Supplied records below:
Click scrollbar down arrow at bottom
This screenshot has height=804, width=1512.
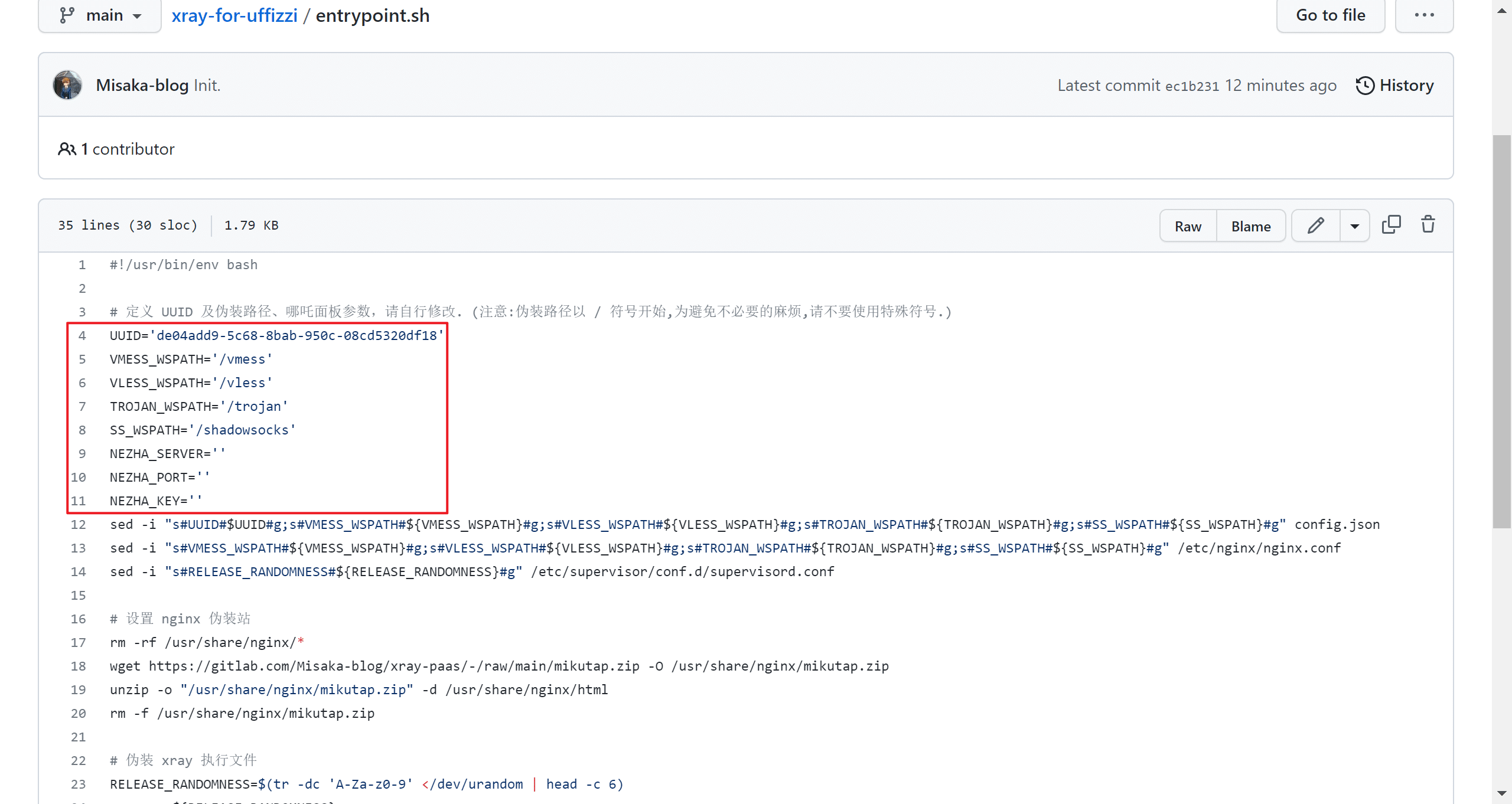coord(1501,793)
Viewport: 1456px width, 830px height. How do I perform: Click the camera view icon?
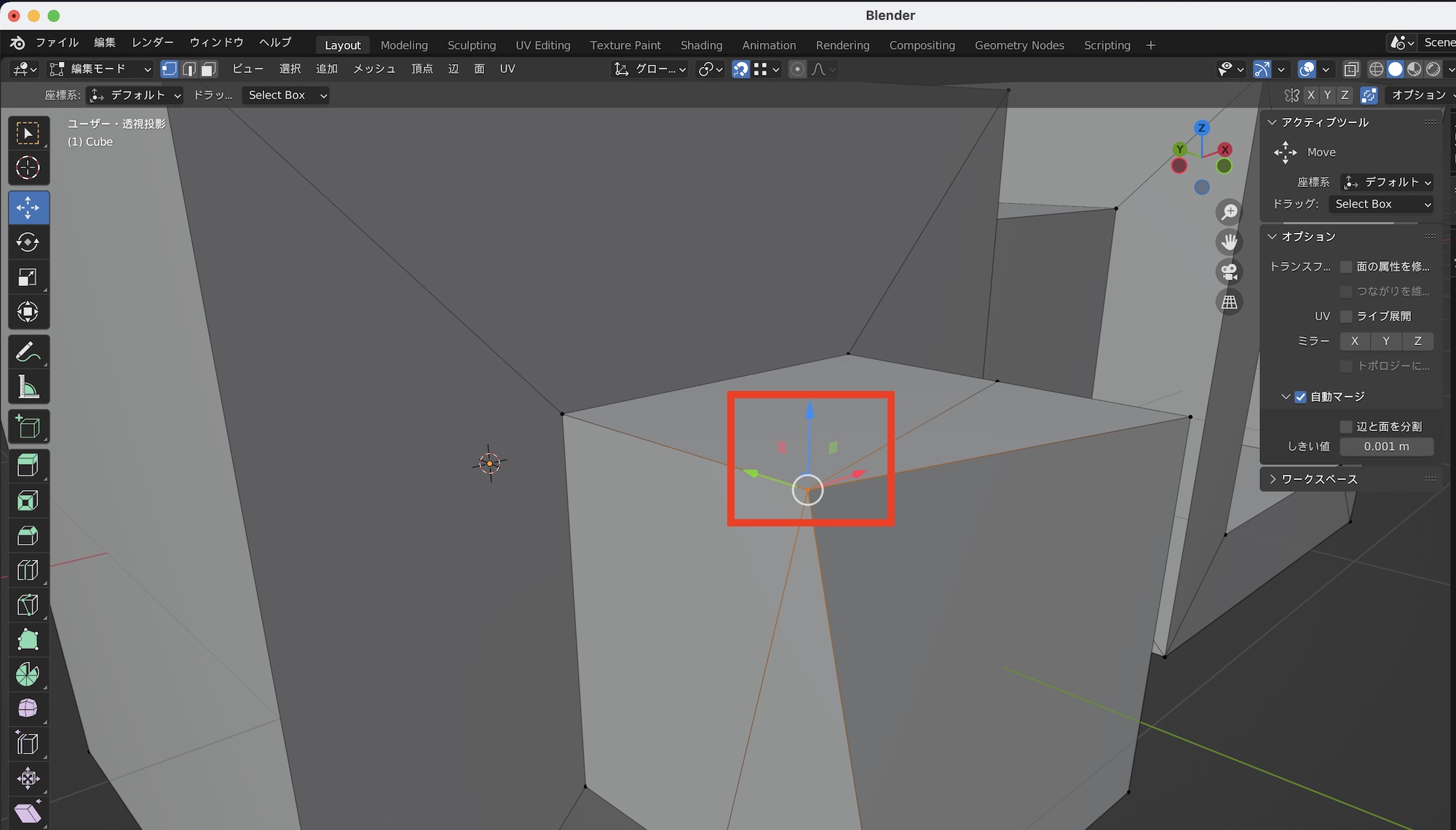pyautogui.click(x=1230, y=272)
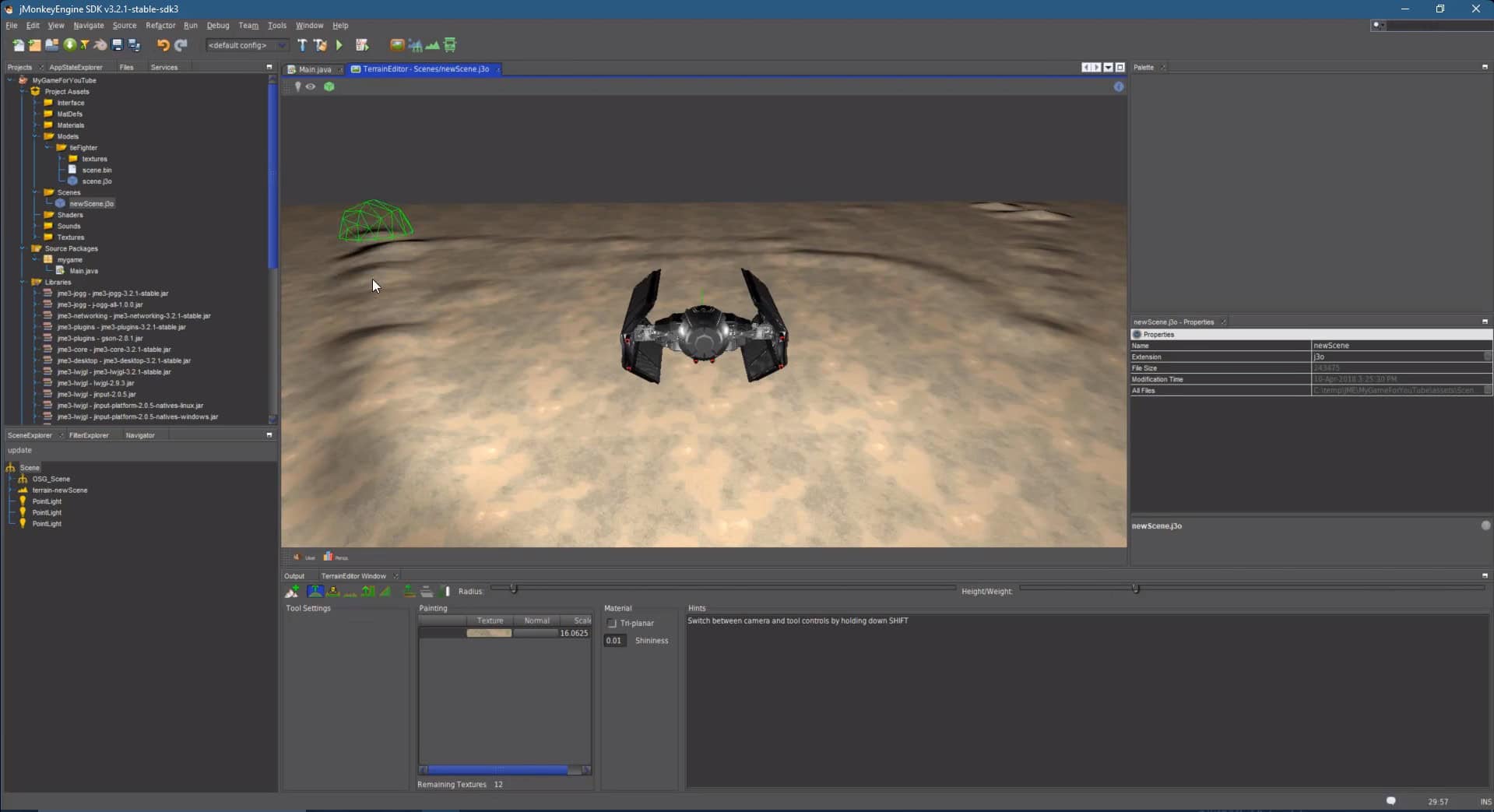Screen dimensions: 1494x812
Task: Select the Paint Texture tool
Action: pos(409,591)
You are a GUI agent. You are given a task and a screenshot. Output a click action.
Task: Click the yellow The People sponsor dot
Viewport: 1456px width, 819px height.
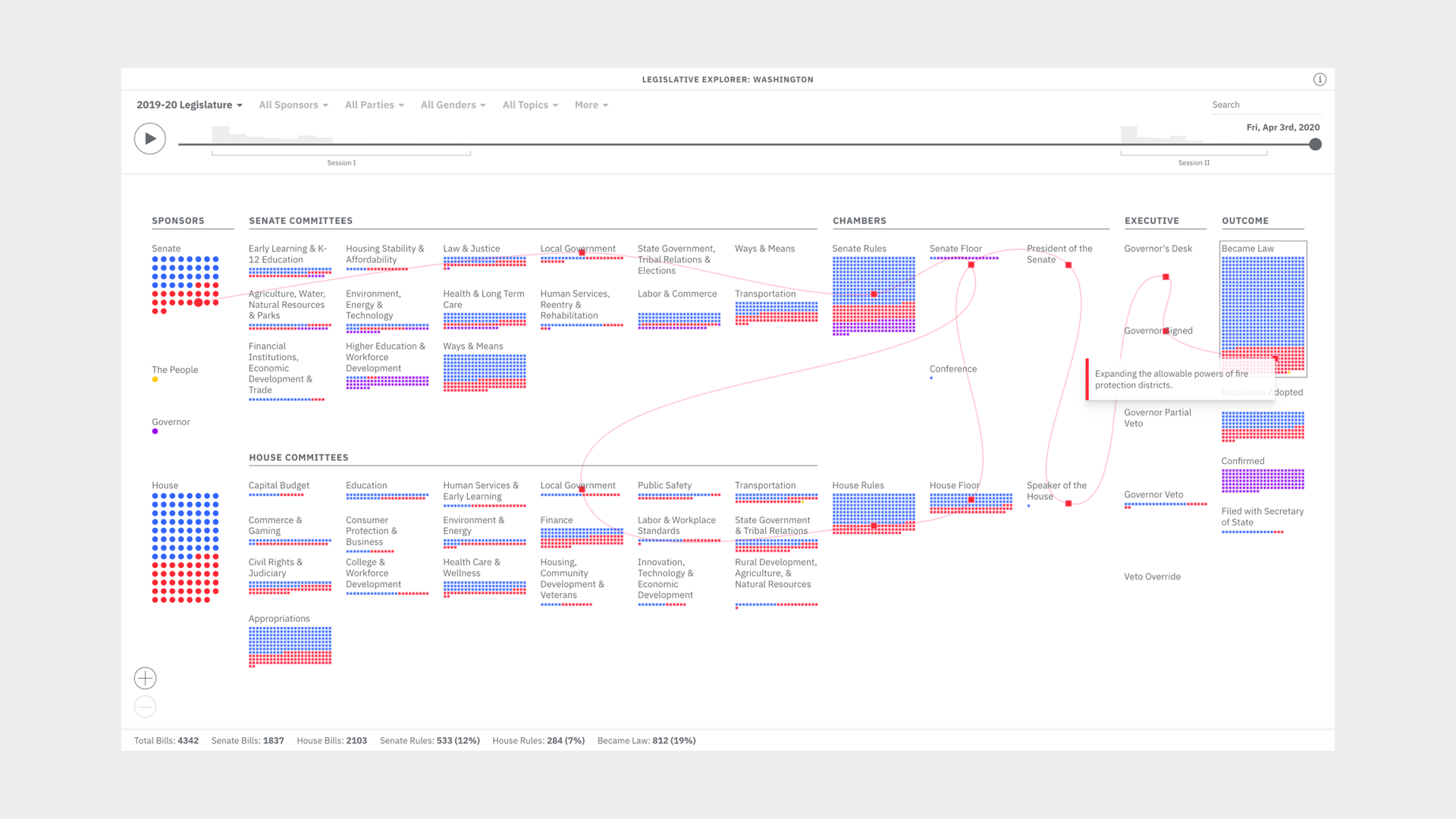click(x=155, y=379)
End of Supplied records.
Task goal
Because pictures are not wanted, give every entry above again exactly without them.

Task solution
Click scrollbar down arrow at bottom
This screenshot has height=804, width=1512.
coord(1501,793)
Viewport: 1456px width, 830px height. How do I perform: Click the camera view icon?
pyautogui.click(x=1230, y=272)
Screen dimensions: 1494x812
Task: Select the Paint Texture tool
Action: pos(409,591)
You are a GUI agent. You are given a task and a screenshot. Output a click action.
Task: Click the yellow The People sponsor dot
Viewport: 1456px width, 819px height.
click(x=155, y=379)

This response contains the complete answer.